### Objectifs:
• a. Repérez dans les enregistrements chaque ligne qui contient le mot « beside », puis recopiez ces lignes.
• b. Prolongez l'intervention sur la loi de programmation militaire à partir de sa dernière phrase.

Intervention de Laurent Collet-Billon

Commission des affaires étrangères, de la défense et des forces armées — Réunion du 15 octobre 2013 : 1ère réunion
Loi de finances pour 2014 — Audition de M. Laurent Collet-billon délégué général pour l'armement programme 146 « équipement des forces » de la mission défense

Laurent Collet-Billon, délégué général pour l'armement :

Pour ce qui est tout d'abord de l'impact de la LPM, je dirais que le précédent Livre blanc surestimait l'effort financier qui pouvait être consenti pour les équipements sur la période de la future LPM, puisqu'il l'établissait à 9 milliards d'euros pour les seuls équipements classiques - hors nucléaire et autres opérations d'armement (AOA). Pour les équipements classiques, ce montant était, en moyenne par an, supérieur de plus de 3 milliards d'euros par rapport à ce qui sera alloué dans la prochaine LPM. Cependant, ce montant s'établissait en forte hausse par rapport à la période 2009 2012 et l'impact réel n'est pas été aussi destructeur que les chiffres pourraient le laisser penser.

Pour ce qui est de l'actuelle LPM, la DGA a défini neuf agrégats industriels pour lesquels nous avons cherché à préserver un niveau minimal pour les bureaux d'études et la chaîne logistique. Cette nomenclature des neuf agrégats s'est imposée dans les discussions préparant le projet de loi de programmation militaire. Elle a permis des négociations « par bloc » avec l'industrie, comme par exemple dans le cas des missiles avec MBDA avec une cohérence entre la charge du bureau d'études et les quantités de missiles commandées. Cela se traduit par un engagement réciproque très fort entre l'Etat et l'industrie, engagement qu'il conviendra d'honorer par la bonne exécution de la LPM. Le ministre en est très conscient. Les modèles de rupture qui auraient pu sacrifier un secteur ont ainsi été écartés.

Néanmoins, des ajustements sur l'outil industriel seront nécessaires et il faudra notamment redoubler d'efforts pour conquérir de nouveaux marchés à l'export afin d'assurer des plans de charge plus confortables. J'y reviendrai.

### Données sur les mots et la position des éléments:
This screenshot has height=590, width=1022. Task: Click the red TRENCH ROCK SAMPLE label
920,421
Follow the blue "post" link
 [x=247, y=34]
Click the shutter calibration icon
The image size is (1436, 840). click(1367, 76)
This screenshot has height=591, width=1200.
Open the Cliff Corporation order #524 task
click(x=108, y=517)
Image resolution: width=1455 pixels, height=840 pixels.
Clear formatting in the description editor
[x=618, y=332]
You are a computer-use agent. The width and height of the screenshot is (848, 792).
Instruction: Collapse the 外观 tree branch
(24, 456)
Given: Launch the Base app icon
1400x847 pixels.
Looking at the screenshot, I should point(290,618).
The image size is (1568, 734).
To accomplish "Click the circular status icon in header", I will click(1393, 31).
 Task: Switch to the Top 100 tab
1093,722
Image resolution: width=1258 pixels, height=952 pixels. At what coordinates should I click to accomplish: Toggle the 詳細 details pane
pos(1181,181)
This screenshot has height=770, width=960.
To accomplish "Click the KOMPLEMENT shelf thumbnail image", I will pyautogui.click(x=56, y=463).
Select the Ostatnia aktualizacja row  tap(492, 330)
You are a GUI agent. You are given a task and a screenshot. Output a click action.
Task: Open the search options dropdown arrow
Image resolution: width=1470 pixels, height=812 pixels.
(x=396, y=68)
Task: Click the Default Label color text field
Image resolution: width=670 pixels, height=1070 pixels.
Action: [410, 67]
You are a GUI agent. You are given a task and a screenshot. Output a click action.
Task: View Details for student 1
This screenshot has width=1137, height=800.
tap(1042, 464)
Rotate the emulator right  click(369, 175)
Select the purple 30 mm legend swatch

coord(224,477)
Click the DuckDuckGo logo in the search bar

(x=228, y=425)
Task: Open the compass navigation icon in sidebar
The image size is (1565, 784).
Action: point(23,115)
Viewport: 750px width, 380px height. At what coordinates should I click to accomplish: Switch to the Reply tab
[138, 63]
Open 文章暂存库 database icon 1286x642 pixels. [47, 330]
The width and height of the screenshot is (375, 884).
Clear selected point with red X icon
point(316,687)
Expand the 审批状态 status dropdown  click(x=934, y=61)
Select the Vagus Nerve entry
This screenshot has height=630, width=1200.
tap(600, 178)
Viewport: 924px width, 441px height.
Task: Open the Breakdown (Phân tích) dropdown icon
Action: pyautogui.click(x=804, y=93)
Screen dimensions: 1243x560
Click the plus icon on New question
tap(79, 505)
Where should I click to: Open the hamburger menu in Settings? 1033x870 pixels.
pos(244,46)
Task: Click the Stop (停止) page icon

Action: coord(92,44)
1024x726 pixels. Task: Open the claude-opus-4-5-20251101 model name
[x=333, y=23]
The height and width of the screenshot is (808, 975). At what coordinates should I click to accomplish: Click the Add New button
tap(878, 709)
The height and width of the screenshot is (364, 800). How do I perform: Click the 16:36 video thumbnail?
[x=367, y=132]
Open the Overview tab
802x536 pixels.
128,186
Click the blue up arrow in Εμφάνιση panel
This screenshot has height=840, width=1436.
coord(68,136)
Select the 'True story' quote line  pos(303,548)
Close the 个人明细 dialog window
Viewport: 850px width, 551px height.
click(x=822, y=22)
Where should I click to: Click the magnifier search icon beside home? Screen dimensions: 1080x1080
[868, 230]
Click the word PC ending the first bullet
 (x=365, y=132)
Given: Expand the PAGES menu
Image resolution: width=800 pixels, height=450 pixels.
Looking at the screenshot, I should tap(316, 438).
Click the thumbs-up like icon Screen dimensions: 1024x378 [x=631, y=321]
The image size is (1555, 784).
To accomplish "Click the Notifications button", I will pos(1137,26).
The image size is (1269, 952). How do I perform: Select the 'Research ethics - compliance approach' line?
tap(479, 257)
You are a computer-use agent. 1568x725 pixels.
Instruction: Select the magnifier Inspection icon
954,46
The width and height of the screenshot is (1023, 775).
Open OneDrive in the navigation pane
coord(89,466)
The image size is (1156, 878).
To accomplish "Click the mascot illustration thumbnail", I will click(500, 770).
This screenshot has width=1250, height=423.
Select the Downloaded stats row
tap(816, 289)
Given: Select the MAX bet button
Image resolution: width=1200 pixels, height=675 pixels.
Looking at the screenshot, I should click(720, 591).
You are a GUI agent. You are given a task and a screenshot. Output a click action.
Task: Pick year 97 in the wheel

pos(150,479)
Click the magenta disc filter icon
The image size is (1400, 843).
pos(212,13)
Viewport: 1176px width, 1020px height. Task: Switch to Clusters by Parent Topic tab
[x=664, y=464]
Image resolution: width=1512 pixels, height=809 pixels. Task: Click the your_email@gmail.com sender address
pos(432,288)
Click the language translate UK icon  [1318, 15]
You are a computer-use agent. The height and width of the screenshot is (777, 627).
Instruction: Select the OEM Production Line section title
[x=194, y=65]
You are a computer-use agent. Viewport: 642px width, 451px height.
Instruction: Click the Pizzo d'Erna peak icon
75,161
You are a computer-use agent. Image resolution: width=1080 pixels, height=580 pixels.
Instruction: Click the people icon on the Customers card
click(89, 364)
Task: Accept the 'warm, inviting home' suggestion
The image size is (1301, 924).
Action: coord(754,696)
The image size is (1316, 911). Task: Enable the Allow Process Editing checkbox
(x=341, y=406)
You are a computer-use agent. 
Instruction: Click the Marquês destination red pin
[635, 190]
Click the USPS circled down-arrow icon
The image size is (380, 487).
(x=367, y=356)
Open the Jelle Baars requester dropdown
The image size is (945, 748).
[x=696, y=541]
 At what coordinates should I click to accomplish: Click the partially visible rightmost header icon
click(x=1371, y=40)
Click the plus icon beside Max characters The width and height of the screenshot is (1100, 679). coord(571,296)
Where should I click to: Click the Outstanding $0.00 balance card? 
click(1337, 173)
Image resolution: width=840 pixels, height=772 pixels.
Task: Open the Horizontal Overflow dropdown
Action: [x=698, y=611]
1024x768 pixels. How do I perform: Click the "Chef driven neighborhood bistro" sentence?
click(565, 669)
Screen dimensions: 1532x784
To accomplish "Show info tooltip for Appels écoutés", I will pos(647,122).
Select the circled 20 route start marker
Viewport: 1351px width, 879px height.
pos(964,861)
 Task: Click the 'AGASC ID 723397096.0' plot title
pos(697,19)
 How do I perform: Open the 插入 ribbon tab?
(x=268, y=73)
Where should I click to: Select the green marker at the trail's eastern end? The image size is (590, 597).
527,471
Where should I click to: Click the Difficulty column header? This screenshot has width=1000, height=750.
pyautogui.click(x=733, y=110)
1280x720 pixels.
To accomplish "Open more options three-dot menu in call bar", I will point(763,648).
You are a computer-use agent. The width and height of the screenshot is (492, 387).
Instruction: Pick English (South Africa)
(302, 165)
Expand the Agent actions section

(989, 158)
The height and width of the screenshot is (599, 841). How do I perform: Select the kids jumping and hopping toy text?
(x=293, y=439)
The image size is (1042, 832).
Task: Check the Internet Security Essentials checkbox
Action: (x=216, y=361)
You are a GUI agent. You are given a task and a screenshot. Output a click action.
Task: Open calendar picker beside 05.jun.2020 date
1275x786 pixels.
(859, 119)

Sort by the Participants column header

### Réponses aux consignes:
• a.
Where should I click to: Click the magnifier search icon beside home? Screen dimensions: 1080x1080
Click the plus icon beside Max characters The width and height of the screenshot is (1100, 679). coord(571,296)
Task: Open calendar picker beside 05.jun.2020 date

• b.
Votre deuxième question portait sur la consolidation de la Base industrielle et technologique de défense européenne (BITD-E). Cette notion est un élément clé. Elle est toutefois assez disparate puisqu'il existe d'une part des grands groupes industriels européens, comme par exemple Airbus, et d'autre part des groupes strictement nationaux. Par ailleurs, la conception entre les Etats n'est pas la même. Nous soutenons la BITD-E comme une extension du principe de la BITD inscrit dans le Livre blanc, c'est-à-dire comme contribuant à la souveraineté de l'Europe, et nous estimons qu'elle doit être conservée comme telle par tous les pays de l'Union européenne, en reconnaissant que dans un certain nombre de cas, elle doit être appréhendée à un niveau plus global. Mais avant tout, il nous faut mieux circonscrire le périmètre de la BITD-E si nous voulons y rallier nos partenaires. Sans cela, les axes de soutien efficace, en particulier les mesures de « protection », dans le respect de la règlementation européenne, seront difficiles à élaborer. Cela prend du temps car les avis sur la définition de ce périmètre sont nombreux et souvent divergents au sein de l'Union européenne.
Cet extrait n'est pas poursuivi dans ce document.